Organic cotton production: Looking back to find that 1% inspiration

Organic Cotton

Fluffy whiteness, purity, durability, comfort – these are the qualities we most associate with the cotton fabric.  But look beyond, and the picture is far from rosy.  This very cotton fibre, which is one of the most widely-traded commodities on earth, is a crop that in reality is extremely environmentally destructive.  Occupying just 2.5% of the world’s agricultural land, cotton farming uses up a quarter of all pesticides and roughly seven percent of all herbicides used worldwide.  Decades of continuous use of these chemicals has washed out soils, and polluted rivers and groundwater.  Conventional cotton farming also requires application of nitrates, which turns into nitrous oxide, a greenhouse gas 300 times more destructive than carbon di-oxide.  To add to the list of woes, for cotton farmers, falling ill due to the lack of knowledge about how to use pesticides and equipment is an everyday reality even as they deal with a volatile market.  Cotton farming is no longer giving returns despite the application of higher and higher inputs, driving farmers to penury.

The list of all that has gone wrong with conventional cotton farming has triggered a revival of interest in organic cotton, but is the return journey that easy?

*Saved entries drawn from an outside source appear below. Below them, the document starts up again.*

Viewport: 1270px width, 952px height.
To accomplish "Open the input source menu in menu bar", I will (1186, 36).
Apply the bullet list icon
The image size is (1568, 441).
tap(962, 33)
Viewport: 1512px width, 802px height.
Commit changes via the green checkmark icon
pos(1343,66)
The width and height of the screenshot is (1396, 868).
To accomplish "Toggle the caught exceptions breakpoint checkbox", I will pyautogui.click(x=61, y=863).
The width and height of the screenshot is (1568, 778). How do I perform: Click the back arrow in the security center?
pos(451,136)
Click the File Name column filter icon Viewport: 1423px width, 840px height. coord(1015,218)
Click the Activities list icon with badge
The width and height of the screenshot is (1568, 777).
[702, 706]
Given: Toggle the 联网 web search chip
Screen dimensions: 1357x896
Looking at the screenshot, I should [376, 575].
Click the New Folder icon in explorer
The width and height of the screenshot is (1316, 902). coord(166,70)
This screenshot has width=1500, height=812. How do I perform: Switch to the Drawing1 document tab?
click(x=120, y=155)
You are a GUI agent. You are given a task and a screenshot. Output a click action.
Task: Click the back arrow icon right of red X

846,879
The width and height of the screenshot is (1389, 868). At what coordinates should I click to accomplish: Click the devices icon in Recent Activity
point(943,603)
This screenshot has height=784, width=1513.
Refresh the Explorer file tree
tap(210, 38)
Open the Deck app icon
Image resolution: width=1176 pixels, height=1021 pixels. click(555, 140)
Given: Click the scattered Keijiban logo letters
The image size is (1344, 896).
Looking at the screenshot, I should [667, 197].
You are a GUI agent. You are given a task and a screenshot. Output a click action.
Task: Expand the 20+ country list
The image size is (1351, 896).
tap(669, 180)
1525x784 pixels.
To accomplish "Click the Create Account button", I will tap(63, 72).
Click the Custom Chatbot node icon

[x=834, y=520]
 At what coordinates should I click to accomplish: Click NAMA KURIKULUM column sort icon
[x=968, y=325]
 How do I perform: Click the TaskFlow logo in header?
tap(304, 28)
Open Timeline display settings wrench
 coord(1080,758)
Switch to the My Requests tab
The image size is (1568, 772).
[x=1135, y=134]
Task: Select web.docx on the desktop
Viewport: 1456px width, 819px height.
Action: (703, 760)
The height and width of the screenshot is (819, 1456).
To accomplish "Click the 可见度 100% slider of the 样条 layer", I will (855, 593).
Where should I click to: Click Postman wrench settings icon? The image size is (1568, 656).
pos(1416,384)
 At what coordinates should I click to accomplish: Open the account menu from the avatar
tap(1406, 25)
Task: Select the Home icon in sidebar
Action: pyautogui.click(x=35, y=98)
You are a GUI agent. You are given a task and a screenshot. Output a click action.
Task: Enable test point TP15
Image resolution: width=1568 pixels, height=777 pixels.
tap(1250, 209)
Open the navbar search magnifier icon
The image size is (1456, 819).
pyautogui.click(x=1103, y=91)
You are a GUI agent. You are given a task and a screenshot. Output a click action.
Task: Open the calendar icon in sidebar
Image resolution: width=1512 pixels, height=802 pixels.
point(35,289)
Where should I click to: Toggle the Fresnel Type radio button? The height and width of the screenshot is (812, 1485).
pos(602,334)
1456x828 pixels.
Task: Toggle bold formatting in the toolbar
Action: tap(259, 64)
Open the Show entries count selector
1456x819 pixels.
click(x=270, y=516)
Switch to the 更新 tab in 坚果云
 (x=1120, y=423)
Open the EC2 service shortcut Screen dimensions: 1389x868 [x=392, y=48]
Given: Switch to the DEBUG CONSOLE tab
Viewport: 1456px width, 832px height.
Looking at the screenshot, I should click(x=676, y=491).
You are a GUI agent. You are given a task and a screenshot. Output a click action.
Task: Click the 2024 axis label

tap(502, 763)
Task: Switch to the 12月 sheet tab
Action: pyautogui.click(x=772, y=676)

Imagine that ever since the origin of cotton farming in South America and the Indus Valley around 3000 BC, until the 1950’s, cotton farming was always ‘organic’ – without the use of chemical fertilizers or pesticides.  In this system, the entire farming system, including pest cycles and methods to replenish soil fertility, was planned.  This meant that cotton was grown in rotation with other crops; so the yields were definitely much less.  But around the 1950’s, in the aftermath of the Second World War, newly discovered neurotoxic chemicals poured into agricultural markets.  Out of this, DDT, which was used by troops to keep insects away, became a cheap and immediately-effective pesticide.  So cotton farmers abandoned their old methods in favour of synthetic fertilizers and pesticides.

But some farmer groups, NGOs and countries were determined to re-try organic cotton production, which is referred to as ‘officially certified organic cotton’.  Turkey spearheaded this movement in 1989-90, after its experience with growing organic figs and olives.  Other countries have followed suit, but only about one per cent of the world’s cotton is grown organically even today.  But with consumer awareness and all leading brands shifting to organic cotton, there is great growth potential.

One issue that has created bottlenecks for organic cotton is certification, because it is an additional cost that not all farmers can afford, yet is important if their produce must fetch a premium price.  Further, certifying organisations are few and follow varying standards.  If certifying companies create a platform to standardize certification norms, and if both big and small brands develop strategies around organic cotton, then the situation is definitely set to improve.  On the ground, farmers still face the issue of weed management and insect control, besides access to appropriate knowledge and techniques.  A great deal more research is needed in developing organic varieties of cotton under organic conditions.  All of this requires a ‘lead time’, but the time for action has already arrived.